What you are asked to do:
Would you retype every entry that follows without altering a word?

════

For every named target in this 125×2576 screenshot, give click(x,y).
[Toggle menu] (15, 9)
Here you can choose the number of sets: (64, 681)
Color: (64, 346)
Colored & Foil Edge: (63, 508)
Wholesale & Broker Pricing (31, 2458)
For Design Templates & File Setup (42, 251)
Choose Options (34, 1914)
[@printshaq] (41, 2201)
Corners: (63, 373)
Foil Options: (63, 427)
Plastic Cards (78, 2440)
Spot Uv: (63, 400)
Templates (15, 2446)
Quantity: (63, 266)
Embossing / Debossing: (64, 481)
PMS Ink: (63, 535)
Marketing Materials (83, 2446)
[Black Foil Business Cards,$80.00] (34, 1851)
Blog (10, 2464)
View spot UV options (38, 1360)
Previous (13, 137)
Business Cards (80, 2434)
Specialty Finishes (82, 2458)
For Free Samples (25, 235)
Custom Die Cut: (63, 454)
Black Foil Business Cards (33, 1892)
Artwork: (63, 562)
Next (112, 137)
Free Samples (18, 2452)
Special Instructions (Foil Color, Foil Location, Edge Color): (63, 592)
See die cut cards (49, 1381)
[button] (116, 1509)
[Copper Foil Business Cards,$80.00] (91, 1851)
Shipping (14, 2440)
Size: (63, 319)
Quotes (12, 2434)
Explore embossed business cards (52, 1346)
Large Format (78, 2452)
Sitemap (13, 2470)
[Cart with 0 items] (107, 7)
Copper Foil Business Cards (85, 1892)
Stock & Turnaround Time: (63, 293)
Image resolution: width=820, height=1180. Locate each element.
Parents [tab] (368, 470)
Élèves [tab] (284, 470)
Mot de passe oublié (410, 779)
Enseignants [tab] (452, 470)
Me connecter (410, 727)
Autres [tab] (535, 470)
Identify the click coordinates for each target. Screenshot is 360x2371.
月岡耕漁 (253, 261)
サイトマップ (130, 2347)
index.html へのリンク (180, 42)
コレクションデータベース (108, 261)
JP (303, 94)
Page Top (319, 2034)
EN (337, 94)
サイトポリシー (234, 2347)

════

Answer to the exercise:
For every named target in this 125×2576 screenshot, give click(x,y).
[Toggle menu] (15, 9)
Here you can choose the number of sets: (64, 681)
Color: (64, 346)
Colored & Foil Edge: (63, 508)
Wholesale & Broker Pricing (31, 2458)
For Design Templates & File Setup (42, 251)
Choose Options (34, 1914)
[@printshaq] (41, 2201)
Corners: (63, 373)
Foil Options: (63, 427)
Plastic Cards (78, 2440)
Spot Uv: (63, 400)
Templates (15, 2446)
Quantity: (63, 266)
Embossing / Debossing: (64, 481)
PMS Ink: (63, 535)
Marketing Materials (83, 2446)
[Black Foil Business Cards,$80.00] (34, 1851)
Blog (10, 2464)
View spot UV options (38, 1360)
Previous (13, 137)
Business Cards (80, 2434)
Specialty Finishes (82, 2458)
For Free Samples (25, 235)
Custom Die Cut: (63, 454)
Black Foil Business Cards (33, 1892)
Artwork: (63, 562)
Next (112, 137)
Free Samples (18, 2452)
Special Instructions (Foil Color, Foil Location, Edge Color): (63, 592)
See die cut cards (49, 1381)
[button] (116, 1509)
[Copper Foil Business Cards,$80.00] (91, 1851)
Shipping (14, 2440)
Size: (63, 319)
Quotes (12, 2434)
Explore embossed business cards (52, 1346)
Large Format (78, 2452)
Sitemap (13, 2470)
[Cart with 0 items] (107, 7)
Copper Foil Business Cards (85, 1892)
Stock & Turnaround Time: (63, 293)
Image resolution: width=820, height=1180. Locate each element.
Parents [tab] (368, 470)
Élèves [tab] (284, 470)
Mot de passe oublié (410, 779)
Enseignants [tab] (452, 470)
Me connecter (410, 727)
Autres [tab] (535, 470)
Identify the click coordinates for each target. Screenshot is 360x2371.
月岡耕漁 (253, 261)
サイトマップ (130, 2347)
index.html へのリンク (180, 42)
コレクションデータベース (108, 261)
JP (303, 94)
Page Top (319, 2034)
EN (337, 94)
サイトポリシー (234, 2347)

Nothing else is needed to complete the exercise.